■ Source records

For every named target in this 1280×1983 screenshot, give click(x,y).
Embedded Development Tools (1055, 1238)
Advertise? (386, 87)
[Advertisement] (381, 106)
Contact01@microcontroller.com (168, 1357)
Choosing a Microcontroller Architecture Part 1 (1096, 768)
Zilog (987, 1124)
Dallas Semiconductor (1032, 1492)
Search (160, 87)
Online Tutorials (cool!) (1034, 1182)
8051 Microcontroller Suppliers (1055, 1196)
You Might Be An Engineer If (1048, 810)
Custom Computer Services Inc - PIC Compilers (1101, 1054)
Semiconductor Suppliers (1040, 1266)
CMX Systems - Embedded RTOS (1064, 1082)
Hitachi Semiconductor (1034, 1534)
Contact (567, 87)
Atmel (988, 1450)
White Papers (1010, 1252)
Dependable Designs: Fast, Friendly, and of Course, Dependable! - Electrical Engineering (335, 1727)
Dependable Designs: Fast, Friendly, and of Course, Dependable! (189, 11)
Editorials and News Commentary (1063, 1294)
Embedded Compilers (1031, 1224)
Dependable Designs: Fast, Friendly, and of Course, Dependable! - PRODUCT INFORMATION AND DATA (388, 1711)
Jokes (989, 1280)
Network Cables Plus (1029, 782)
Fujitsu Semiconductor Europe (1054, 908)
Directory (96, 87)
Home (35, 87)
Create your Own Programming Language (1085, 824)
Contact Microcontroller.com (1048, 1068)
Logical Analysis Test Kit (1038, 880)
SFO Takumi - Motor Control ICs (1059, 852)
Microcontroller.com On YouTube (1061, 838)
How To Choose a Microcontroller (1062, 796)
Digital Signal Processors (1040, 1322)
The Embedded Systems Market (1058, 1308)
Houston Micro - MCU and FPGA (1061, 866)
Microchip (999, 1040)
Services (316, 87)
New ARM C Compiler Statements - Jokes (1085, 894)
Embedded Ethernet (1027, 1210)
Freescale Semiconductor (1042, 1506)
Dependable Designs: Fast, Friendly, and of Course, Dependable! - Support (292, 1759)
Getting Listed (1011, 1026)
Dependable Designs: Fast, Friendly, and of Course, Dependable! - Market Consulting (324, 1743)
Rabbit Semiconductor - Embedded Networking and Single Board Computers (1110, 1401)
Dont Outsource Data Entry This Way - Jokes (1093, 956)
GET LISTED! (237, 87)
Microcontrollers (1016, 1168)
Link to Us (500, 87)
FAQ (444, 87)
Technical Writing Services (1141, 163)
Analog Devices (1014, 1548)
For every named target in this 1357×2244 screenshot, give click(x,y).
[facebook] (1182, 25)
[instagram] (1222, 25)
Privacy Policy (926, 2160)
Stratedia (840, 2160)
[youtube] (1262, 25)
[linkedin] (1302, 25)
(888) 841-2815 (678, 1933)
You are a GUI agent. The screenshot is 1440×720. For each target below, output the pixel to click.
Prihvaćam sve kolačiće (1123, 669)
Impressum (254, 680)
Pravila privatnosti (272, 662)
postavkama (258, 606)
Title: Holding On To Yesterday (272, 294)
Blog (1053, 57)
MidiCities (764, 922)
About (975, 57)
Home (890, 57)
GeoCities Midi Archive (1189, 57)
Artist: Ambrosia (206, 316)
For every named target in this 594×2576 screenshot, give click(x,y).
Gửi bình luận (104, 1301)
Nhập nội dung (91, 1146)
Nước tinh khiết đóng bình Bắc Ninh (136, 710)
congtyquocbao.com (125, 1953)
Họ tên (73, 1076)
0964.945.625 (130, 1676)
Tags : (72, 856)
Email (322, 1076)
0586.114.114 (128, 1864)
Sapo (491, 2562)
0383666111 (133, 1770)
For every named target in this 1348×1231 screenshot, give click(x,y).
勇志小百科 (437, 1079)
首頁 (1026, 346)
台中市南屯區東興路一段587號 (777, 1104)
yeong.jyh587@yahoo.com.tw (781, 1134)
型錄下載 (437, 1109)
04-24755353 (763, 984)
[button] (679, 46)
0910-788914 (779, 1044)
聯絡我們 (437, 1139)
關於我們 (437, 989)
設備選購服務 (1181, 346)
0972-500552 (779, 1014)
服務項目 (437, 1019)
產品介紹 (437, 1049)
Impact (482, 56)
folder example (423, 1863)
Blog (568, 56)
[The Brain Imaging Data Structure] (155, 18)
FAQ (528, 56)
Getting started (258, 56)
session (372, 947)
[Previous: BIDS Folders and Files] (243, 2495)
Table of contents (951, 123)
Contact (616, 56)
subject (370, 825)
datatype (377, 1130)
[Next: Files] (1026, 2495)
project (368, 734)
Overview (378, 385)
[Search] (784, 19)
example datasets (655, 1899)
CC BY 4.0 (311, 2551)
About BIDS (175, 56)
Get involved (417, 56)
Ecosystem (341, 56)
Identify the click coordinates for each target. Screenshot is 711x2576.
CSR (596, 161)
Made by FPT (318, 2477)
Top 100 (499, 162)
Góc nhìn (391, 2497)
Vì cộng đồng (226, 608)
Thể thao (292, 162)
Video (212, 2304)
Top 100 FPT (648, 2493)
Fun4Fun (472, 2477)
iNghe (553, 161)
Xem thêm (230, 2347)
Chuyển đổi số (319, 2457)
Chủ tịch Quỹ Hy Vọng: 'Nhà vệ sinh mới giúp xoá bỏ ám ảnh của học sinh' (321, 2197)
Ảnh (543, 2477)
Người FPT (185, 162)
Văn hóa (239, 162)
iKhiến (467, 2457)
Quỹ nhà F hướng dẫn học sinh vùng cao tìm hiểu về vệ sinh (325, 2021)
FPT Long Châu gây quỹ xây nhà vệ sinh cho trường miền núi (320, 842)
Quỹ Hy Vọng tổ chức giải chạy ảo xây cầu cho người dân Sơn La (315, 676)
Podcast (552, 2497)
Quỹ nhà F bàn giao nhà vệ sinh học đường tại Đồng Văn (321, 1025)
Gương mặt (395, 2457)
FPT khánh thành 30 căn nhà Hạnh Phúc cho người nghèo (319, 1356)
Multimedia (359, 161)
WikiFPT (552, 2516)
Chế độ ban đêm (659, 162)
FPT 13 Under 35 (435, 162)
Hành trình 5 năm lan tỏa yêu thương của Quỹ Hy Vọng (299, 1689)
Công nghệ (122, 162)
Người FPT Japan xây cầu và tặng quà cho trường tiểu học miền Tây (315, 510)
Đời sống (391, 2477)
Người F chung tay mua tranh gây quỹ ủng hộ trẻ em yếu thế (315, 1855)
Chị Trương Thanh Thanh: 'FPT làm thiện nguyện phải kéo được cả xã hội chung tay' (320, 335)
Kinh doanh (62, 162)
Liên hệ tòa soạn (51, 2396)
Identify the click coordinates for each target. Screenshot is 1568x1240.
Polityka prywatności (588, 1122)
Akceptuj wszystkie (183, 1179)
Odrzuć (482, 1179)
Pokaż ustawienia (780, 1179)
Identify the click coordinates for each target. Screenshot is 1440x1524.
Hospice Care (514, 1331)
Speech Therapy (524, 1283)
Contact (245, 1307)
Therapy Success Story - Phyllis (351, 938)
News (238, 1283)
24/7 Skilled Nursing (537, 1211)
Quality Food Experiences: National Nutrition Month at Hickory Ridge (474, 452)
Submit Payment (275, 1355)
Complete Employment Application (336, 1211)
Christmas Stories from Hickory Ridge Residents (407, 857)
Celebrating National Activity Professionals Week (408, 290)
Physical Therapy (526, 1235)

■ Problem description
Copy out every one of the entries above word for word, changing nothing.

■ Written reply
For every named target in this 1280×1983 screenshot, give click(x,y).
Embedded Development Tools (1055, 1238)
Advertise? (386, 87)
[Advertisement] (381, 106)
Contact01@microcontroller.com (168, 1357)
Choosing a Microcontroller Architecture Part 1 (1096, 768)
Zilog (987, 1124)
Dallas Semiconductor (1032, 1492)
Search (160, 87)
Online Tutorials (cool!) (1034, 1182)
8051 Microcontroller Suppliers (1055, 1196)
You Might Be An Engineer If (1048, 810)
Custom Computer Services Inc - PIC Compilers (1101, 1054)
Semiconductor Suppliers (1040, 1266)
CMX Systems - Embedded RTOS (1064, 1082)
Hitachi Semiconductor (1034, 1534)
Contact (567, 87)
Atmel (988, 1450)
White Papers (1010, 1252)
Dependable Designs: Fast, Friendly, and of Course, Dependable! - Electrical Engineering (335, 1727)
Dependable Designs: Fast, Friendly, and of Course, Dependable! (189, 11)
Editorials and News Commentary (1063, 1294)
Embedded Compilers (1031, 1224)
Dependable Designs: Fast, Friendly, and of Course, Dependable! - PRODUCT INFORMATION AND DATA (388, 1711)
Jokes (989, 1280)
Network Cables Plus (1029, 782)
Fujitsu Semiconductor Europe (1054, 908)
Directory (96, 87)
Home (35, 87)
Create your Own Programming Language (1085, 824)
Contact Microcontroller.com (1048, 1068)
Logical Analysis Test Kit (1038, 880)
SFO Takumi - Motor Control ICs (1059, 852)
Microcontroller.com On YouTube (1061, 838)
How To Choose a Microcontroller (1062, 796)
Digital Signal Processors (1040, 1322)
The Embedded Systems Market (1058, 1308)
Houston Micro - MCU and FPGA (1061, 866)
Microchip (999, 1040)
Services (316, 87)
New ARM C Compiler Statements - Jokes (1085, 894)
Embedded Ethernet (1027, 1210)
Freescale Semiconductor (1042, 1506)
Dependable Designs: Fast, Friendly, and of Course, Dependable! - Support (292, 1759)
Getting Listed (1011, 1026)
Dependable Designs: Fast, Friendly, and of Course, Dependable! - Market Consulting (324, 1743)
Rabbit Semiconductor - Embedded Networking and Single Board Computers (1110, 1401)
Dont Outsource Data Entry This Way - Jokes (1093, 956)
GET LISTED! (237, 87)
Microcontrollers (1016, 1168)
Link to Us (500, 87)
FAQ (444, 87)
Technical Writing Services (1141, 163)
Analog Devices (1014, 1548)
For every named target in this 1357×2244 screenshot, give click(x,y).
[facebook] (1182, 25)
[instagram] (1222, 25)
Privacy Policy (926, 2160)
Stratedia (840, 2160)
[youtube] (1262, 25)
[linkedin] (1302, 25)
(888) 841-2815 (678, 1933)
You are a GUI agent. The screenshot is 1440×720. For each target below, output the pixel to click.
Prihvaćam sve kolačiće (1123, 669)
Impressum (254, 680)
Pravila privatnosti (272, 662)
postavkama (258, 606)
Title: Holding On To Yesterday (272, 294)
Blog (1053, 57)
MidiCities (764, 922)
About (975, 57)
Home (890, 57)
GeoCities Midi Archive (1189, 57)
Artist: Ambrosia (206, 316)
For every named target in this 594×2576 screenshot, give click(x,y).
Gửi bình luận (104, 1301)
Nhập nội dung (91, 1146)
Nước tinh khiết đóng bình Bắc Ninh (136, 710)
congtyquocbao.com (125, 1953)
Họ tên (73, 1076)
0964.945.625 (130, 1676)
Tags : (72, 856)
Email (322, 1076)
0586.114.114 (128, 1864)
Sapo (491, 2562)
0383666111 (133, 1770)
For every named target in this 1348×1231 screenshot, give click(x,y).
勇志小百科 (437, 1079)
首頁 (1026, 346)
台中市南屯區東興路一段587號 (777, 1104)
yeong.jyh587@yahoo.com.tw (781, 1134)
型錄下載 (437, 1109)
04-24755353 (763, 984)
[button] (679, 46)
0910-788914 (779, 1044)
聯絡我們 (437, 1139)
關於我們 (437, 989)
設備選購服務 (1181, 346)
0972-500552 (779, 1014)
服務項目 (437, 1019)
產品介紹 (437, 1049)
Impact (482, 56)
folder example (423, 1863)
Blog (568, 56)
[The Brain Imaging Data Structure] (155, 18)
FAQ (528, 56)
Getting started (258, 56)
session (372, 947)
[Previous: BIDS Folders and Files] (243, 2495)
Table of contents (951, 123)
Contact (616, 56)
subject (370, 825)
datatype (377, 1130)
[Next: Files] (1026, 2495)
project (368, 734)
Overview (378, 385)
[Search] (784, 19)
example datasets (655, 1899)
CC BY 4.0 (311, 2551)
About BIDS (175, 56)
Get involved (417, 56)
Ecosystem (341, 56)
Identify the click coordinates for each target. Screenshot is 711x2576.
CSR (596, 161)
Made by FPT (318, 2477)
Top 100 (499, 162)
Góc nhìn (391, 2497)
Vì cộng đồng (226, 608)
Thể thao (292, 162)
Video (212, 2304)
Top 100 FPT (648, 2493)
Fun4Fun (472, 2477)
iNghe (553, 161)
Xem thêm (230, 2347)
Chuyển đổi số (319, 2457)
Chủ tịch Quỹ Hy Vọng: 'Nhà vệ sinh mới giúp xoá bỏ ám ảnh của học sinh' (321, 2197)
Ảnh (543, 2477)
Người FPT (185, 162)
Văn hóa (239, 162)
iKhiến (467, 2457)
Quỹ nhà F hướng dẫn học sinh vùng cao tìm hiểu về vệ sinh (325, 2021)
FPT Long Châu gây quỹ xây nhà vệ sinh cho trường miền núi (320, 842)
Quỹ Hy Vọng tổ chức giải chạy ảo xây cầu cho người dân Sơn La (315, 676)
Podcast (552, 2497)
Quỹ nhà F bàn giao nhà vệ sinh học đường tại Đồng Văn (321, 1025)
Gương mặt (395, 2457)
FPT khánh thành 30 căn nhà Hạnh Phúc cho người nghèo (319, 1356)
Multimedia (359, 161)
WikiFPT (552, 2516)
Chế độ ban đêm (659, 162)
FPT 13 Under 35 (435, 162)
Hành trình 5 năm lan tỏa yêu thương của Quỹ Hy Vọng (299, 1689)
Công nghệ (122, 162)
Người FPT Japan xây cầu và tặng quà cho trường tiểu học miền Tây (315, 510)
Đời sống (391, 2477)
Người F chung tay mua tranh gây quỹ ủng hộ trẻ em yếu thế (315, 1855)
Chị Trương Thanh Thanh: 'FPT làm thiện nguyện phải kéo được cả xã hội chung tay' (320, 335)
Kinh doanh (62, 162)
Liên hệ tòa soạn (51, 2396)
Identify the click coordinates for each target. Screenshot is 1568x1240.
Polityka prywatności (588, 1122)
Akceptuj wszystkie (183, 1179)
Odrzuć (482, 1179)
Pokaż ustawienia (780, 1179)
Identify the click coordinates for each target. Screenshot is 1440x1524.
Hospice Care (514, 1331)
Speech Therapy (524, 1283)
Contact (245, 1307)
Therapy Success Story - Phyllis (351, 938)
News (238, 1283)
24/7 Skilled Nursing (537, 1211)
Quality Food Experiences: National Nutrition Month at Hickory Ridge (474, 452)
Submit Payment (275, 1355)
Complete Employment Application (336, 1211)
Christmas Stories from Hickory Ridge Residents (407, 857)
Celebrating National Activity Professionals Week (408, 290)
Physical Therapy (526, 1235)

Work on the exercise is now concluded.